Polls and Reporting IV CNN and the Perils of Panel Attrition

It is generally agreed that it was generally perceived that Mitt Romney won the first 2012 Presidential Debate.  One datum (two data ?) stood out however.  The CNN/ORC instant poll (pdf warning) in which respondents judged Romney the winner 67% to 25%.  This contrasts with a CBS instant poll (warning video) which offered the option to declare it a tie where 46% declared Romney the winner vs 22% for Obama.  A 42% gap is very different from a 24% gap.  What happened ?

update: See updates here http://talkingpointsmemo.com/archives/2012/10/were_trying_to_figure_this_out.php

Well ORC for CNN did something very interesting and useful which lead to a misleading flash report from CNN.  They conducted a panel study in which the same people answered the same questions twice — once before the debate and once after the debate.

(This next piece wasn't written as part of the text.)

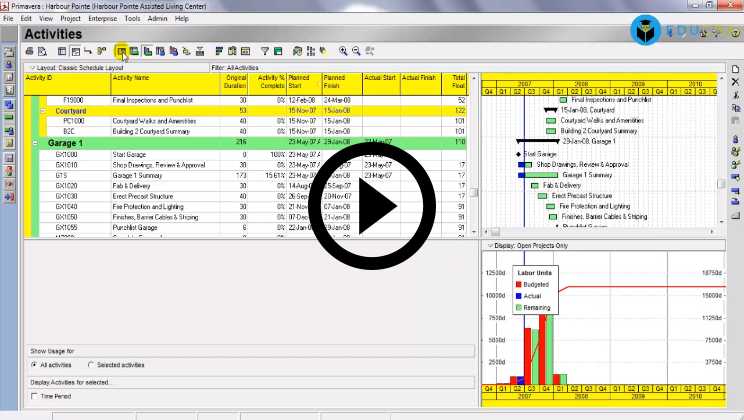Collapse the Garage 1 group band

pos(35,143)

The comparison of the different responses by the same people is very interesting.  While respondents were disappointed by Obama his favorable/unfavorable rating changed as little as such ratings rounded to % can 49/49 to 49/50.  Given the sample size of 430 US adults this would happen if 3 to 5 people with neither opinion switched to having an unfavorable opinion (assuming no shifts towards more favorable). Romney’s favorable rating also barely changed from 54% to 56% (this would happen if five to ten respondents switched from no opinion to a favorable opinion).

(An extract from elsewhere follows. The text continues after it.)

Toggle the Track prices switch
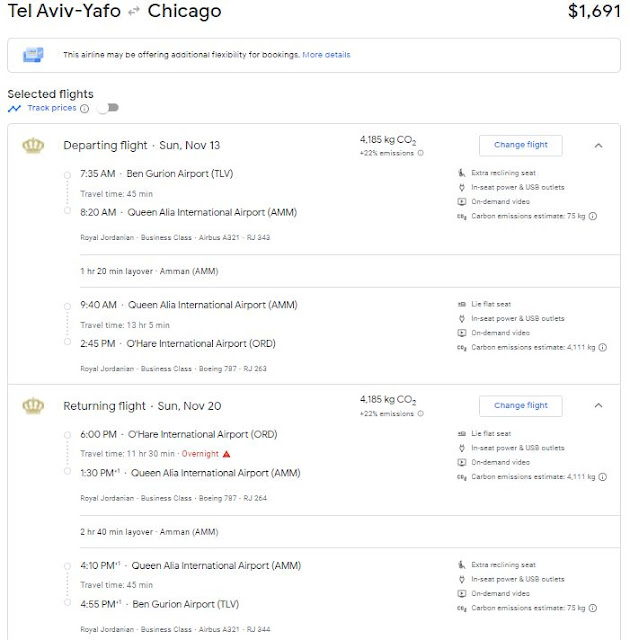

But wait *before* the debate Romney had a favorable rating of 54% ??? That must be in the very upper tail of all US wide polls ever.  Why does the poll have such an unrepresentative sample ?

Ah panel data.  Can’t live with it, can’t live without it.   The sample design follows after the jump

Survey respondents were first interviewed as part of a random
national sample on September 28-October 2, 2012.  In those
interviews, respondents indicated they planned to watch
tonight’s debate and were willing to be re-interviewed after the

Of course some people who said they were willing to be re-interviewed didn’t answer the phone and maybe one or two changed their minds and refused.  But The sample selection is extraordinary.  This matters very little if one sticks to looking at changes from before the poll to after (as in the favorable unfavorable ratings which barely changed at all).  It matters a lot if one mistakes the post debate sample for a representative sample of US adults (as CNN did when they headlined the who won the debate results).

As noted somewhere by, IIRC Josh Marshall, the sample is absurd.  This is clear from the results for subsamples — one of the most common results is N/A (not available) because there were so few respondents in the subsample.   CNN/ORC decided not to report results for tiny but not completely empty subsamples so it isn’t clearly just how few.

So for exampl among Southern respondents Romney was rated the winner 71 % to 22%.  Estimates of opinions in the West, Mid West and North/East were all not available, because there were so few respondents.  the most extreme possibility is that there were 12 respondents outside of the South all of whom thought Obama won.  A plausible explanation of the results is that there were 17 respondents outside of the South who said Obama won and 17 respondents who said Romney won (if my arithmetic is correct which I mean come on it’s better than picking a random number)

Eve n more impressively results of respondents under 50 years old are not available and the results for respondents over 50 are 67% Romney won 24% Obama won.  This is consistent with there being exactly one respondent under 50 who said Obama won, although it is much more likely that there were a small plural number  under 50  respondents who split more or less as old* respondents did.

Basically the reinterview sample consists almost entirely of old  non liberals from the South who have attended college.  So the results headlined by CNN are completely uninteresting.  I am certain that this just shows how most people don’t understand how to use panel data.  I think it is important for citizens in general to understand how to analyse panel data, so I think this post might be worth posting.

*I’m 51 so I can type that.